Л.А. Да, это другие люди. Я входила в Комитет—2008 и чувствовала там себя совершенно инородным телом. Я сидела в углу и молчала, потому что говорить там то, что я могу сказать, бессмысленно, я это понимала.
С.К. Наша вина в том, что нас мало, я еще раз повторяю это. Потому мы не можем оказать на них, на наших, в общем, союзников, на наше порождение, мы не можем оказать на них решающее давление.
Л.А. Но людей надо ценить по тому, что они сделали. Вменять им в вину, что они чего-то не сделали, бессмысленно, потому что не сделали. Значит, мы не только не разработали проекты, необходимые для развития страны, чтобы не терять на это время после краха СССР, мы еще и не позаботились о том, чтобы вырастить поколение для передачи эстафеты, чтобы вырастить поколение, для которого наши идеалы не смешны и не бессмысленны. В этом наша вина.
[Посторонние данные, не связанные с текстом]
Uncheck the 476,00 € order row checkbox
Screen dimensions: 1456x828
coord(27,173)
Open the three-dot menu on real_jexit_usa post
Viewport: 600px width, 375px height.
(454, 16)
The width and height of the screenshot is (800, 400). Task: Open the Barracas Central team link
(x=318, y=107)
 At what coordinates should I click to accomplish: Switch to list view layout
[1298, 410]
С.К. Хотя бы частично мы несем ответственность за очень мощное развитие цинизма — делового, очень продуктивного цинизма в нашем молодом поколении. Смотрите, как эти образованные ребята хорошо умеют найти место для работы и зарабатывать в пять раз больше нас. Это для них и есть мерило успеха. Мерило ценности человеческой личности для них — это успех. Кстати, мы заимствовали это в «проклятой Америке», вполне себе демократичной и либеральной Америке. Там это как-то уживается с идеалами. А мы для нашей молодежи смешны. Вы говорите о правовом государстве? А вы правовое государство?
Л.А. Лохи, старые лохи.
С.К. Ну да, фраера.
Я.Б. Надо бы не так пессимистически закончить беседу.
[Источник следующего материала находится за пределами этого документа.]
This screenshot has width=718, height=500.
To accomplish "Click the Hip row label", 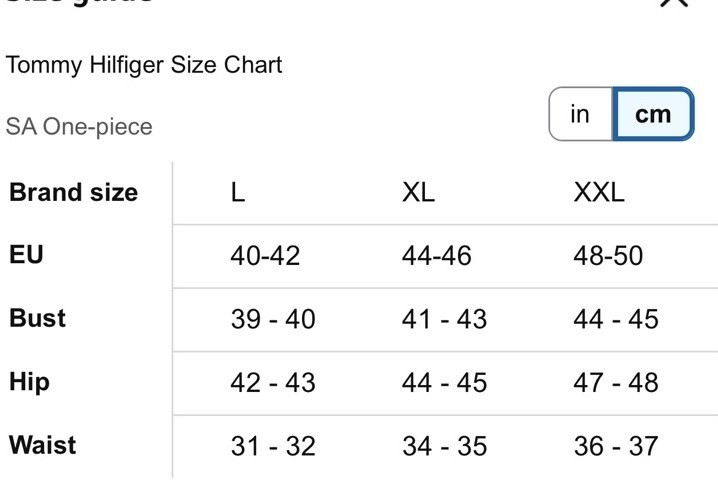I will pyautogui.click(x=29, y=382).
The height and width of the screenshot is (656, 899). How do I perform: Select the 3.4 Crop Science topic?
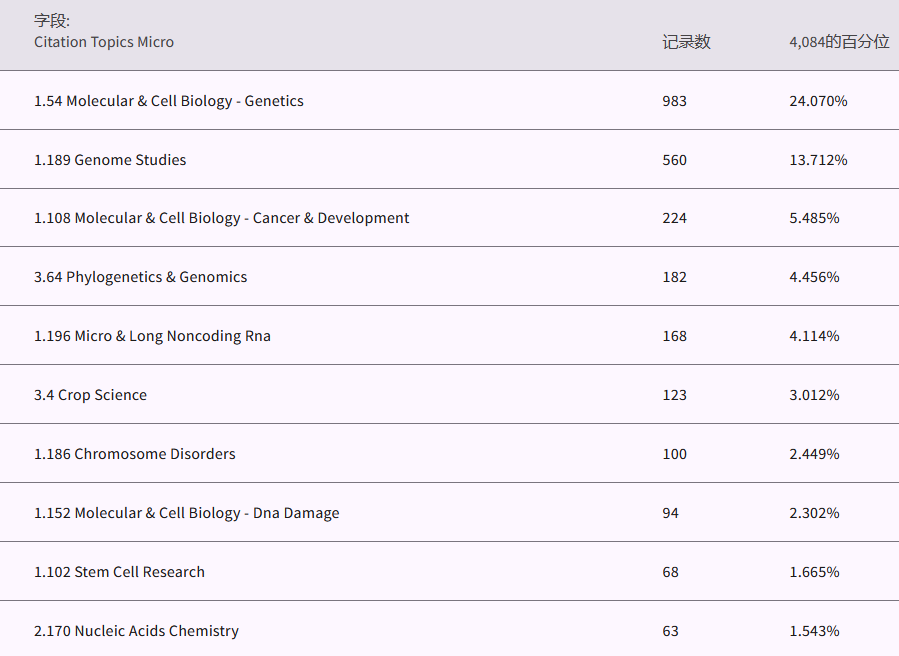tap(90, 395)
С.К. Я попытался собрать свои статьи из разных мест и назвал сборник «Прагматика политического идеализма». Вот если бы такого рода идеи могли бы кого-то затронуть.
Л.А. Может быть, итогом нашей беседы станет такое соображение. Мы в каждодневной своей жизни решили руководствоваться принципом «хочу быть честным», не хочу врать, и самым фактом такого поведения строили, как ты, Сережа, сказал, фундамент для далекого будущего, когда все-таки человечество, если не погибнет, придет к тому, что политика должна быть нравственной, поскольку безнравственная политика не дает желаемых результатов. Так, может быть, в этом и есть наше предназначение? Не в том, чтобы вырастить нынешнее поколение, которое уже сейчас вступило в жизнь; может быть, отклик пройдет через пару поколений? Может быть, мы очень впередсмотрящие, не на одно поколение, а на три, и поэтому сейчас чувствуем себя невостребованными? Может быть, все-таки пробьет наш час? Ведь гены иногда передаются не от родителей к детям, а внукам или даже правнукам.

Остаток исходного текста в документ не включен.